To date, little research has been conducted on the understanding teachers hold in regard to TBI. In 1997 Farmer and Johnson-Gerard,18 working in Missouri USA, explored the knowledge teachers held when compared to rehabilitation staff from a local hospital. Findings from a 40-item questionnaire 19 showed that teachers held more misconceptions compared to rehabilitation staff who clearly had more contact with survivors of TBI. However, teachers exhibited greater awareness, compared to previous studies in the general public (e.g. Gouvier et al., 20), on questions such as a second blow to the head would not help with recall and that sometimes complete recovery was not possible. The majority of teachers in Farmer and Johnson-Gerard’s study were employed in special education (124 out of 184), 34% (n = 60) of whom had some experience with TBI. The authors suggest the use of established protocols to ensure effective communication between medical and educational staff, thus promoting a successful return to school.

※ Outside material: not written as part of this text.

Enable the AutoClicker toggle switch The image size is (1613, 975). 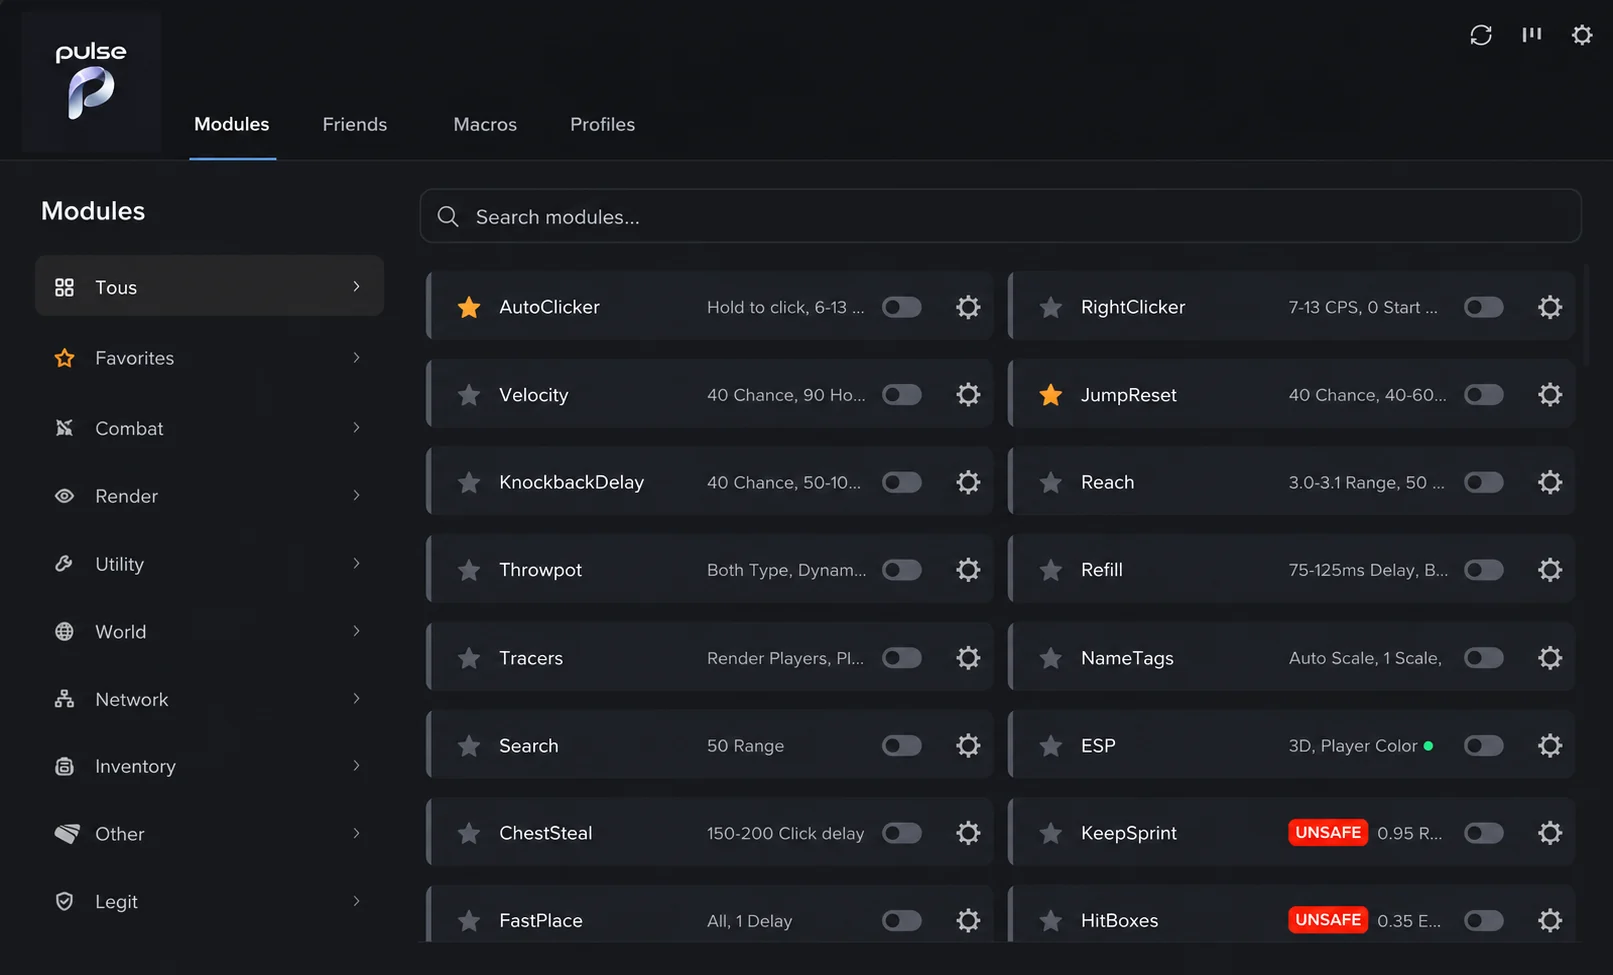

A recent study, conducted in the UK, sought to determine the level of knowledge held by teachers on paediatric TBI.16 Utilising an altered version of the common misconceptions about TBI questionnaire, the authors showed that teachers held many misconceptions, or demonstrated a lack of awareness, around paediatric TBI. 57% of teachers surveyed stated that they did not know that a TBI would cause a child to feel depressed while 55% reported not knowing whether recovery was dependent on the child’s desire. However, 95% of teachers correctly disagreed with the statement that children with brain injuries looked different from other children and 54% agreed that children may not be aware of their behaviour following injury. Out of 388 responses to the questionnaire 25.8% (n = 100) reported that they had some experience of teaching a child with TBI. Considering 248 educators stated that they had more than 21 years of experience in the profession this figure seems low. Linden et al 16 suggest that this may be attributable to a lack of information on the child’s condition being adequately communicated to the school or that information being lost as the child progresses through different year groups or schools. Another possibility may be the perceived stigma associated with the child being seen as different. According to this perspective, parents may not wish their child to be singled out and suffer the ridicule and possible bullying which is associated with membership of the out-group.21  


In the UK educators have a statutory obligation to assess and identify those children who have special educational needs. If teachers are ill informed about the consequences and presentation of TBI they may misattribute a child’s lack of progress in class to some other cause. For example, interventions suitable for Attention Deficit Hyperactivity Disorder (ADHD) would fail to address specific attentional or behavioural control issues which may be associated with TBI. It is therefore vital that teachers are made aware of how to screen for indications of TBI and are given appropriate support to access services and interventions to help with the child’s education. A short screening tool (e.g. the HELPS tool 22) could be made available to teachers which would make them aware of what to look out for. It would seem sensible to provide information to educators as they undergo training to enter the teaching profession with top-up courses provided for those who are already qualified.  Improving communication between healthcare and education providers would ensure that schools are made aware of the child’s needs in a timely and well informed manner. Furthermore, it is important to ensure that educators are aware of the changing and long-term difficulties associated with TBI.  Children with TBI should be continually monitored to ensure that their needs are being met throughout their education, and especially during the transition between school and college.  Making this happen continues to be a challenge for those working with young people with TBI.